Si a mí lo que me gusta, es escribir.
Si a mí lo que me gusta, es escribir.
Dicen que da pánico ponerse ante una página en blanco. A mí lo que me da pánico es desaparecer. Que de repente se apague la música y se termine el baile. Morirme, vamos. O peor, que se mueran los míos. O el sufrimiento atroz. Eso todavía me da más miedo.
Pero ¿escribir?
Cuando la página está en blanco, absolutamente todo es posible. Es una célula plana totipotencial. Puede convertirse en cualquier cosa escrita. ¡Por mí! Desde mi cabeza loca puedo derramar sobre el papel mi pensamiento, deseo, angustia, ira, sueño, recuerdo o derrape mental puro y duro.
Dejar salir lo que ahí vive, zumbando como una colmena superpoblada y enfurecida.
Hacer sitio a la calma.
Solo intento regular el cauce de lo que emerge y darle coherencia, para que se atreva a ser una historia, más o menos extensa pero lógica, sin contradicción ni oposición entre sus elementos. Me rechinan la incoherencia y las camas mal hechas. Ojo, que no digo deshechas o revueltas, digo mal hechas, sin simetría, torcidas, arrugadas, sin ganas, sin cariño.
No me importa que la vida o la ficción sean absurdas, pero lo que yo escribo, no. Tiene que cerrar. De hecho las historias circulares son mis preferidas.
Así que no sé que hago aquí, fingiendo que soy médico. Que lo seré, pero sigo soñando de tanto en tanto que no terminé la carrera, que me falta una jodida asignatura, que todo es mentira. Que actúo como si lo fuera, pero no lo soy. Los médicos son gente seria, muy profesional, con vocación. Yo no doy el perfil.
Ahora mismo esta señora me está hablando y yo solo pienso en quitarme la bata, colgarla en la percha e irme sin mirar atrás.
Me cuentan cosas asquerosas. Cosas que de verdad no quiero escuchar.
"Los médicos no son escrupulosos" - dicen - " hay que contárselo todo, sin ninguna vergüenza".
Pues tampoco. Que tenemos entrañas y se nos revuelven. No nos vacían por dentro en la facultad. Y el asco lo traemos todos de serie, como emoción básica.
Yo me siento como si representara un papel. Que me esmero, no lo duden, que yo siempre intento hacerlo todo lo mejor posible porque detesto que me llamen la atención desde pequeña. Odio equivocarme. Con todas mis fuerzas. Así que me fijo mucho en como se hacen las cosas. En lo que dicen los expertos y los libros. En cómo lo hacen mis compañeros que parecen médicos de verdad. Para hacerlo creíble. Una interpretación digna.
Cada vez se amplia más la grieta por más que lo intento.

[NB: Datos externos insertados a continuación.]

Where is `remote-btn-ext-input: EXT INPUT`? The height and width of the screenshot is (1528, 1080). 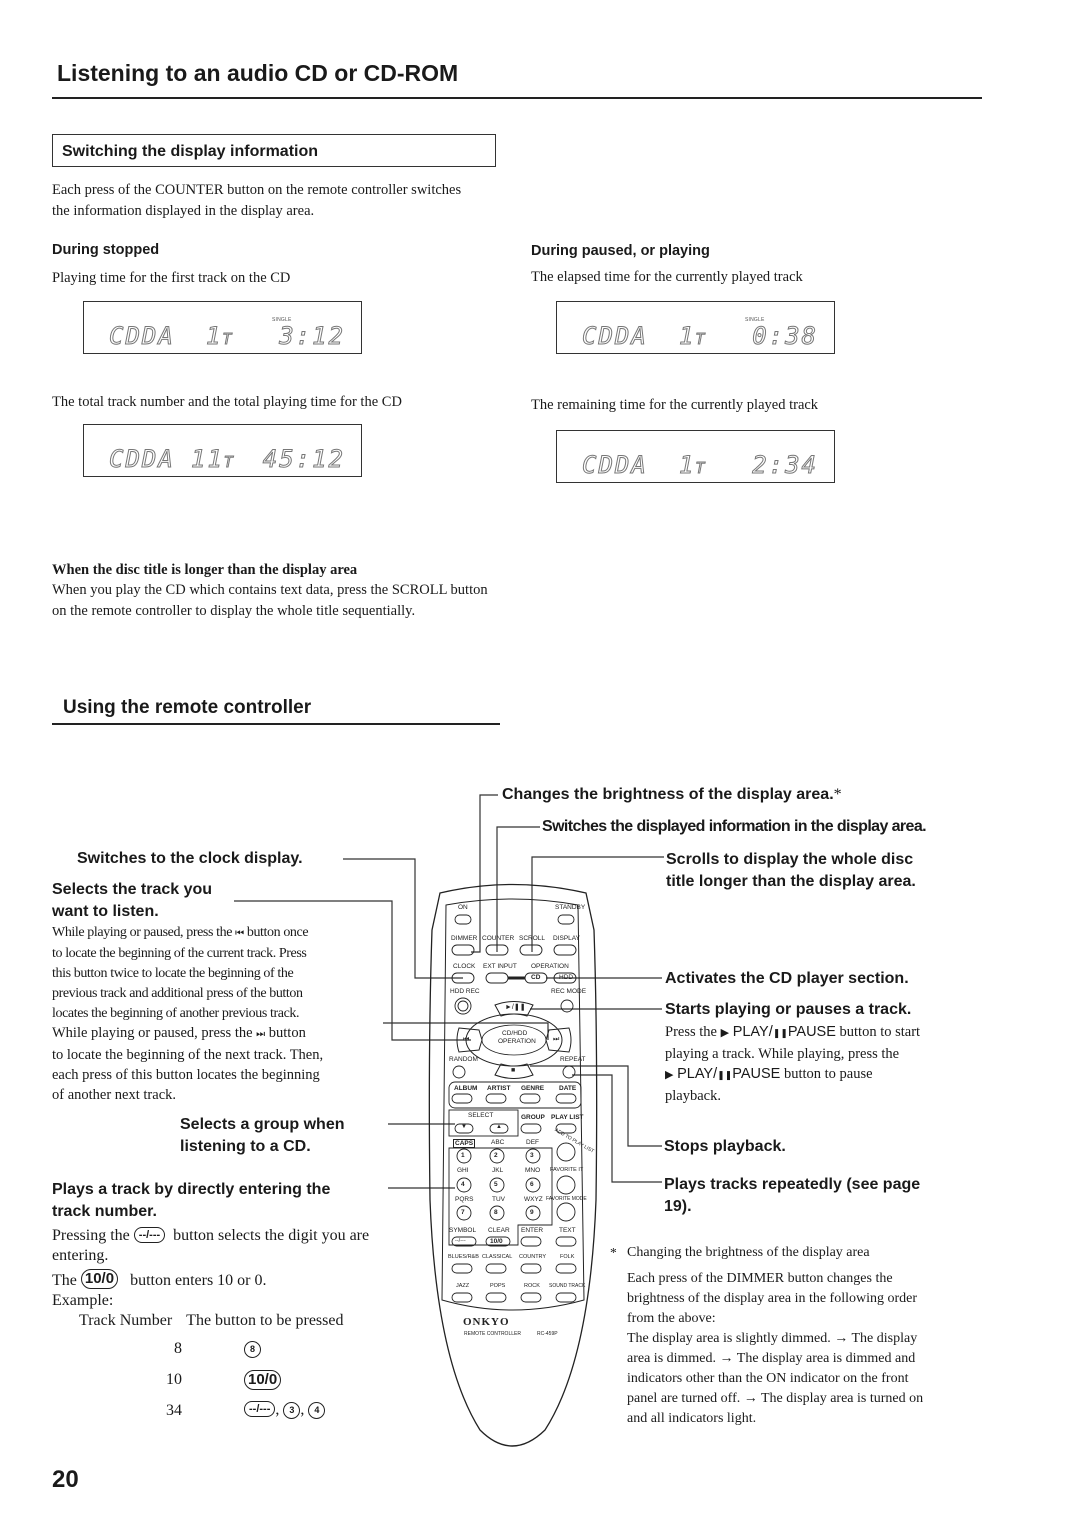 remote-btn-ext-input: EXT INPUT is located at coordinates (500, 966).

Entre lo que hago y lo que soy.
Por eso escribo, escribo sentada en la grieta, ya que casi nada es como debe, simplemente observo y lo cuento con mis propias palabras. Podría instalarme ahí. En la grieta. Para seguir escribiendo sin ser molestada.
Me encantaría retirarme como en las películas, a escribir mi próxima novela en un lugar tranquilo, con ventanales frente a un mar salvaje.
Pero la vida no me da, así que escribo en el móvil acurrucada en cualquier rincón, cuando buenamente puedo. Entre mi trabajo y mi familia. Con un cuerpecito tibio pegado al mío. Con mis gatas reclamando atención o profundamente dormidas en los huecos de mi silueta. Con una banda sonora de conversaciones, ruidos cotidianos, música y disensiones. Envuelta en una manta o dejando que un rayo de sol me temple la piel.
Me concentro hasta tal punto que me voy del mundo. Me da igual todo. No atiendo. Estoy a lo mío. Tengo mucha práctica porque aunque lo de escribir es reciente, el aislamiento en medio del caos lo llevo haciendo desde siempre, para leer. Con un libro entre las manos, vuelo en una suerte de viaje astral, abandono mi cuerpo físico y me sumerjo en el relato.
Como salta a la vista, tampoco soy escritora de verdad, simplemente escribo.
Quizá vivir es eso, no ser sino hacer.
Hacer que eres.
Médico, o escritora, o madre, o adulta.
Fingir aceptablemente que sabes lo que haces y que conoces el terreno que pisas.
"Sí, señora, la analítica orienta a algo vírico. Si la niña tiene buen aspecto aunque siga con fiebre unos días más, está dentro de lo normal".
" Sí, pida una cita con su Pediatra en unos días "
"Que se mejore"
"De nada, para eso estamos"
"Buenas noches"
"Sí, ya queda menos para el cambio de turno, muchas gracias ".